**Problem description:** Turn the stretch from the line containing "Task: Open the AVATAR reward tab" through the end of the records, both ends included, into a Markdown table with the columns Row and Text. Give each line its own numbered row, and leave out blank lines and pictures.

==========

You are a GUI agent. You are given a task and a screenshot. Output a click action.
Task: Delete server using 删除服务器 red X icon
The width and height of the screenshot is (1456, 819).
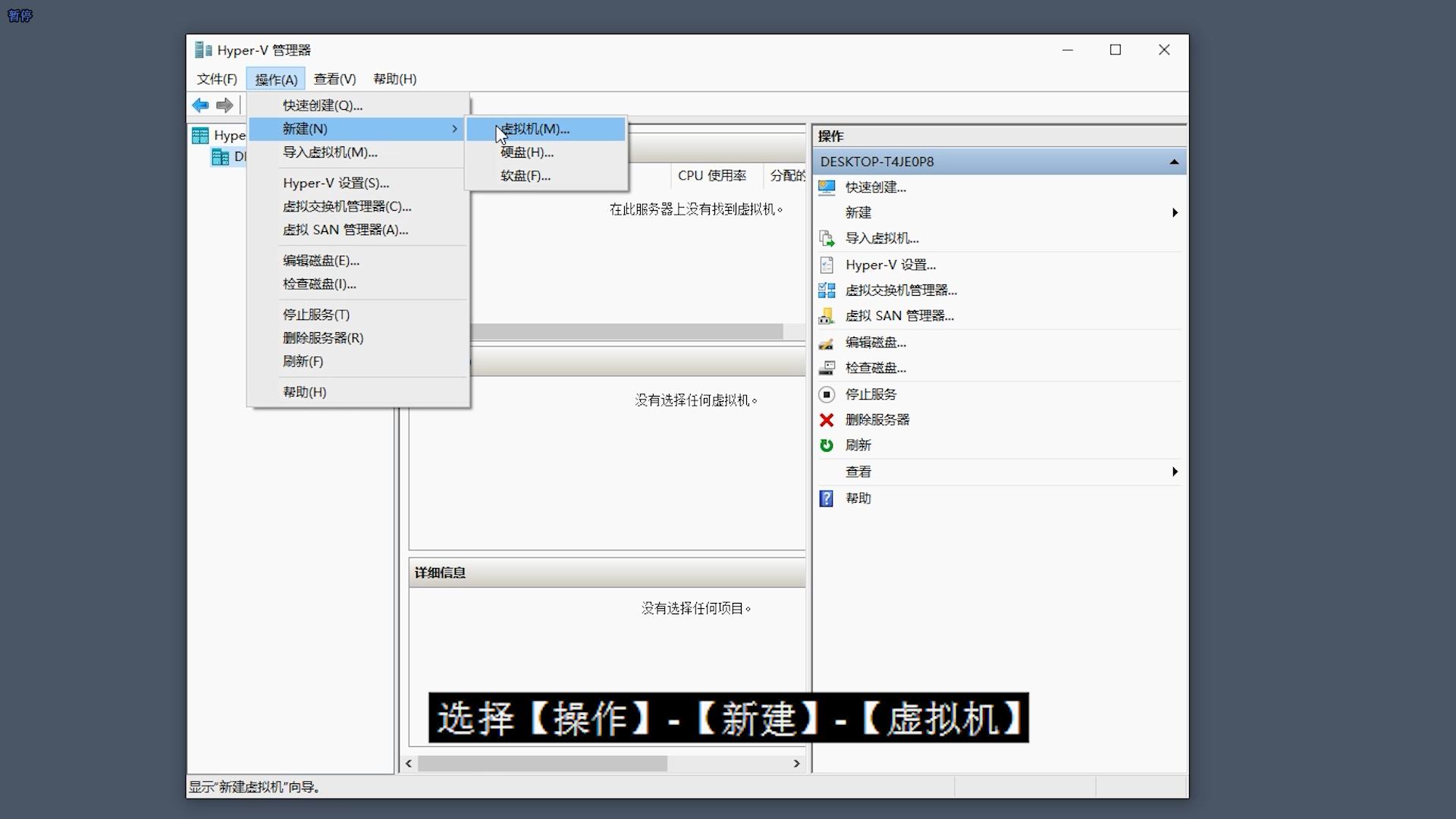coord(826,419)
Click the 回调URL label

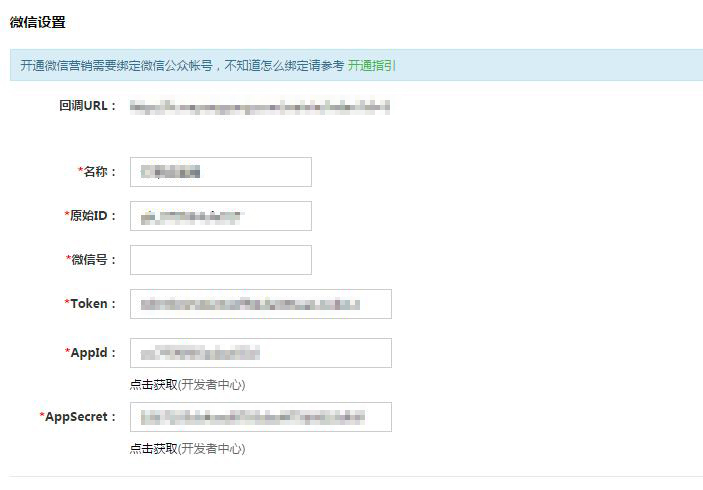pyautogui.click(x=88, y=105)
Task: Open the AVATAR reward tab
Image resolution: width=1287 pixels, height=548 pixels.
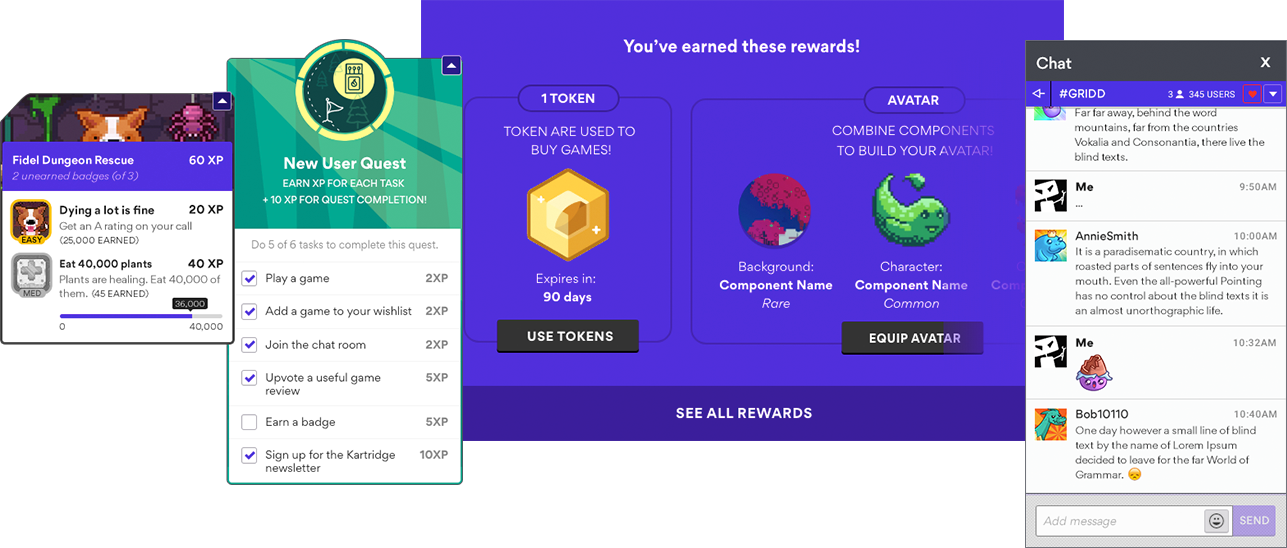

==========

**Expected output:**
| Row | Text |
|---|---|
| 1 | Task: Open the AVATAR reward tab |
| 2 | Image resolution: width=1287 pixels, height=548 pixels. |